**Page excerpt**
______

Owners of rent-stabilized buildings will be expected to perform 13 energy-saving upgrades that don’t qualify as major capital improvements under the state rent regulation rules. That means the cost of the retrofits can’t be passed onto tenants in the form of higher rents. These low-budget updates include adding new lighting, insulating heating pipes and steam systems, repairing radiator leaks and installing sensors to track and adjust heating systems and boilers.
Activist groups that helped push the emissions bill over the finish line say that if the state legislature dramatically reforms the rent regulation system in June, tenants may no longer have to pay the price of building-wide upgrades. At that point, the bill could be amended to cover apartment buildings with stabilized units.
“What we’re gunning for is an overhaul of rent laws,” said Pete Sikora, the director of climate campaigns at left-leaning nonprofit New York Communities for Change. “It wouldn’t be fair to create standards for rent-regulated buildings because those costs would be passed onto tenants. I think there’s a very good chance that this problem is solved in June and the city amends this law.”
Despite the opposition from REBNY, engineering trade groups, unions and co-op associations, Sikora thinks the new environmental law is an absolute victory.
“We just won 45 to 2 against REBNY, the 800-pound gorilla of New York lobbying,” he told Commercial Observer after the City Council passed the measure on April 18, referring to the vote tally.

______

**Source material**

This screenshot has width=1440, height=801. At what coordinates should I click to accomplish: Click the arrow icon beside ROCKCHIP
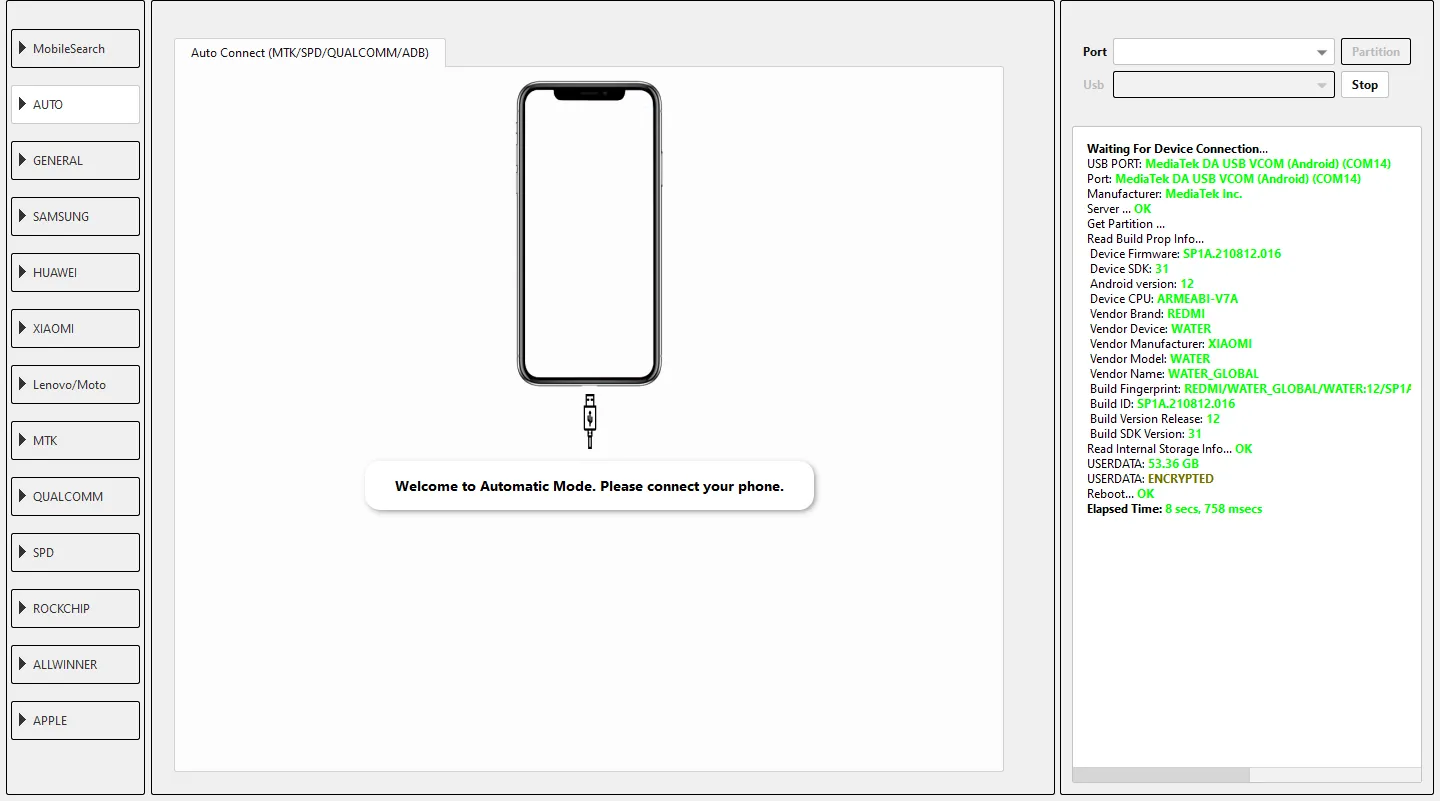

______

**Tasks**
A: In the passage on the emissions law, copy the text from "Despite the opposition" to "the vote tally." word for word.
B: Answer these questions using the passage on the emissions law:
(i) How many energy-saving upgrades are owners of rent-stabilized buildings expected to perform?
(ii) Which nonprofit employs Pete Sikora as its director of climate campaigns?
(iii) What vote tally did Sikora cite when the City Council passed the measure?

**Results by task**
A:
Despite the opposition from REBNY, engineering trade groups, unions and co-op associations, Sikora thinks the new environmental law is an absolute victory.
“We just won 45 to 2 against REBNY, the 800-pound gorilla of New York lobbying,” he told Commercial Observer after the City Council passed the measure on April 18, referring to the vote tally.

B:
(i) 13
(ii) New York Communities for Change
(iii) 45 to 2